===== Exercise data =====

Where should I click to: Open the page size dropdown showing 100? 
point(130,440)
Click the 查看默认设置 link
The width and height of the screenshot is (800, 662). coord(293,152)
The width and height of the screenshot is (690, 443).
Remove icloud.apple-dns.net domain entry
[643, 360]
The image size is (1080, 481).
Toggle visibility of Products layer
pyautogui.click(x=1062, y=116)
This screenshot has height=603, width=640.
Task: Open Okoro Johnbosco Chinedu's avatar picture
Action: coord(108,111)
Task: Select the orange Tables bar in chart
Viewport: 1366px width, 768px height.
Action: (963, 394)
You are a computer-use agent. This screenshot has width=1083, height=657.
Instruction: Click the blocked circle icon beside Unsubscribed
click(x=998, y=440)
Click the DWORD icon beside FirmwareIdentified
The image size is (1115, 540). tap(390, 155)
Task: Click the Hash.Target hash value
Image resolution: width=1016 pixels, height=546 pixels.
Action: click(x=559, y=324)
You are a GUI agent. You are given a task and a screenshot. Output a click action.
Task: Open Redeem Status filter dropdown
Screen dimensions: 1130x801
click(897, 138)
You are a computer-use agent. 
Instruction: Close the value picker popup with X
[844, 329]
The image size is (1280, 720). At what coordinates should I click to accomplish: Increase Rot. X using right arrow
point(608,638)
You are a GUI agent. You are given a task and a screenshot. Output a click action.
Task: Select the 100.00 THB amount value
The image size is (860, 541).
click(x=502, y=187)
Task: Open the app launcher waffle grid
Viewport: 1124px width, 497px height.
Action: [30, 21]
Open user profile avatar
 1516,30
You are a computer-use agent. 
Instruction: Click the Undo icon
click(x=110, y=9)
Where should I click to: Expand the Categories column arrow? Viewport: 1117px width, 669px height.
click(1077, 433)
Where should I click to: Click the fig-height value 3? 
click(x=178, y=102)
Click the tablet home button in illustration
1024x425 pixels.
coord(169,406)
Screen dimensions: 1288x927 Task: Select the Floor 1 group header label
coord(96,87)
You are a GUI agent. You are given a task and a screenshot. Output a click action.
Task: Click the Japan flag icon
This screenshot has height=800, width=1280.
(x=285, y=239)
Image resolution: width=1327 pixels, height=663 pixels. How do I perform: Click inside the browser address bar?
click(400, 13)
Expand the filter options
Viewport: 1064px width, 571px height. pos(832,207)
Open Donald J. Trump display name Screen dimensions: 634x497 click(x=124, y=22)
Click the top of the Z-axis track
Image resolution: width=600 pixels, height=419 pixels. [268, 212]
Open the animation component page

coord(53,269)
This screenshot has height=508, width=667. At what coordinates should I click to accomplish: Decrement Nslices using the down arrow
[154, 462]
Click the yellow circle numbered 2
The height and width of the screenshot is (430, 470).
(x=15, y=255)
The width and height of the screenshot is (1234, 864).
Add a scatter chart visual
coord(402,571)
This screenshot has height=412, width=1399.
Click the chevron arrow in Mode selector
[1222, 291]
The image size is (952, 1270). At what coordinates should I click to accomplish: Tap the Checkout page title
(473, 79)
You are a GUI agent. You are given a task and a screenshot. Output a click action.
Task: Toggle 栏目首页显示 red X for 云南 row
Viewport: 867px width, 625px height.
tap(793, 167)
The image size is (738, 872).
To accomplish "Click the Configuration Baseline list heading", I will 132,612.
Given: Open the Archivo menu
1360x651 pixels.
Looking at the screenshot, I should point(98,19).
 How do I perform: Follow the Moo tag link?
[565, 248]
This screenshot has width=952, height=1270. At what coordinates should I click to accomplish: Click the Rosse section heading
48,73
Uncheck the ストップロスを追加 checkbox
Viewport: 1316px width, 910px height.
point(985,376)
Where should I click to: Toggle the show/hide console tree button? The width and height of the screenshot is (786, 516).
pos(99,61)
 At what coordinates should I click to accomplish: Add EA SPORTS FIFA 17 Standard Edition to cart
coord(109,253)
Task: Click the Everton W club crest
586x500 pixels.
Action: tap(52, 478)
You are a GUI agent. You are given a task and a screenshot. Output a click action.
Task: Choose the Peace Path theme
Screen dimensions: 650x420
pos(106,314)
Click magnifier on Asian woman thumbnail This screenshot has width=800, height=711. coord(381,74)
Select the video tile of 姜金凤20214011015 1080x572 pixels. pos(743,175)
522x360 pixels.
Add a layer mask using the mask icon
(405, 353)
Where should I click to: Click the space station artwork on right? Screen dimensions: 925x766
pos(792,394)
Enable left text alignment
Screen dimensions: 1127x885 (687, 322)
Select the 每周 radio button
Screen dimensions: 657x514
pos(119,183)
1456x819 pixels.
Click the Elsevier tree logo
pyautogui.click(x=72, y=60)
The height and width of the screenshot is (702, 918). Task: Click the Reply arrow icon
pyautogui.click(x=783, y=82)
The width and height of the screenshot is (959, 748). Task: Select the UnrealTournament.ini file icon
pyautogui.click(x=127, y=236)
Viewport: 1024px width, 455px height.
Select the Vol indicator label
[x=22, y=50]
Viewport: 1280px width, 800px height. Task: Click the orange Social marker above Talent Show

=====

What to do:
Answer by repeating every line of the listing exactly.

Completed task:
Where should I click to: Open the page size dropdown showing 100? 
point(130,440)
Click the 查看默认设置 link
The width and height of the screenshot is (800, 662). coord(293,152)
The width and height of the screenshot is (690, 443).
Remove icloud.apple-dns.net domain entry
[643, 360]
The image size is (1080, 481).
Toggle visibility of Products layer
pyautogui.click(x=1062, y=116)
This screenshot has height=603, width=640.
Task: Open Okoro Johnbosco Chinedu's avatar picture
Action: coord(108,111)
Task: Select the orange Tables bar in chart
Viewport: 1366px width, 768px height.
Action: (963, 394)
You are a computer-use agent. This screenshot has width=1083, height=657.
Instruction: Click the blocked circle icon beside Unsubscribed
click(x=998, y=440)
Click the DWORD icon beside FirmwareIdentified
The image size is (1115, 540). tap(390, 155)
Task: Click the Hash.Target hash value
Image resolution: width=1016 pixels, height=546 pixels.
Action: click(x=559, y=324)
You are a GUI agent. You are given a task and a screenshot. Output a click action.
Task: Open Redeem Status filter dropdown
Screen dimensions: 1130x801
click(897, 138)
You are a computer-use agent. 
Instruction: Close the value picker popup with X
[844, 329]
The image size is (1280, 720). At what coordinates should I click to accomplish: Increase Rot. X using right arrow
point(608,638)
You are a GUI agent. You are given a task and a screenshot. Output a click action.
Task: Select the 100.00 THB amount value
The image size is (860, 541).
click(x=502, y=187)
Task: Open the app launcher waffle grid
Viewport: 1124px width, 497px height.
Action: [30, 21]
Open user profile avatar
 1516,30
You are a computer-use agent. 
Instruction: Click the Undo icon
click(x=110, y=9)
Where should I click to: Expand the Categories column arrow? Viewport: 1117px width, 669px height.
click(1077, 433)
Where should I click to: Click the fig-height value 3? 
click(x=178, y=102)
Click the tablet home button in illustration
1024x425 pixels.
coord(169,406)
Screen dimensions: 1288x927 Task: Select the Floor 1 group header label
coord(96,87)
You are a GUI agent. You are given a task and a screenshot. Output a click action.
Task: Click the Japan flag icon
This screenshot has height=800, width=1280.
(x=285, y=239)
Image resolution: width=1327 pixels, height=663 pixels. How do I perform: Click inside the browser address bar?
click(400, 13)
Expand the filter options
Viewport: 1064px width, 571px height. pos(832,207)
Open Donald J. Trump display name Screen dimensions: 634x497 click(x=124, y=22)
Click the top of the Z-axis track
Image resolution: width=600 pixels, height=419 pixels. [268, 212]
Open the animation component page

coord(53,269)
This screenshot has height=508, width=667. At what coordinates should I click to accomplish: Decrement Nslices using the down arrow
[154, 462]
Click the yellow circle numbered 2
The height and width of the screenshot is (430, 470).
(x=15, y=255)
The width and height of the screenshot is (1234, 864).
Add a scatter chart visual
coord(402,571)
This screenshot has height=412, width=1399.
Click the chevron arrow in Mode selector
[1222, 291]
The image size is (952, 1270). At what coordinates should I click to accomplish: Tap the Checkout page title
(473, 79)
You are a GUI agent. You are given a task and a screenshot. Output a click action.
Task: Toggle 栏目首页显示 red X for 云南 row
Viewport: 867px width, 625px height.
tap(793, 167)
The image size is (738, 872).
To accomplish "Click the Configuration Baseline list heading", I will 132,612.
Given: Open the Archivo menu
1360x651 pixels.
Looking at the screenshot, I should point(98,19).
 How do I perform: Follow the Moo tag link?
[565, 248]
This screenshot has width=952, height=1270. At what coordinates should I click to accomplish: Click the Rosse section heading
48,73
Uncheck the ストップロスを追加 checkbox
Viewport: 1316px width, 910px height.
point(985,376)
Where should I click to: Toggle the show/hide console tree button? The width and height of the screenshot is (786, 516).
pos(99,61)
 At what coordinates should I click to accomplish: Add EA SPORTS FIFA 17 Standard Edition to cart
coord(109,253)
Task: Click the Everton W club crest
586x500 pixels.
Action: tap(52, 478)
You are a GUI agent. You are given a task and a screenshot. Output a click action.
Task: Choose the Peace Path theme
Screen dimensions: 650x420
pos(106,314)
Click magnifier on Asian woman thumbnail This screenshot has width=800, height=711. coord(381,74)
Select the video tile of 姜金凤20214011015 1080x572 pixels. pos(743,175)
522x360 pixels.
Add a layer mask using the mask icon
(405, 353)
Where should I click to: Click the space station artwork on right? Screen dimensions: 925x766
pos(792,394)
Enable left text alignment
Screen dimensions: 1127x885 (687, 322)
Select the 每周 radio button
Screen dimensions: 657x514
pos(119,183)
1456x819 pixels.
Click the Elsevier tree logo
pyautogui.click(x=72, y=60)
The height and width of the screenshot is (702, 918). Task: Click the Reply arrow icon
pyautogui.click(x=783, y=82)
The width and height of the screenshot is (959, 748). Task: Select the UnrealTournament.ini file icon
pyautogui.click(x=127, y=236)
Viewport: 1024px width, 455px height.
Select the Vol indicator label
[x=22, y=50]
Viewport: 1280px width, 800px height. Task: Click the orange Social marker above Talent Show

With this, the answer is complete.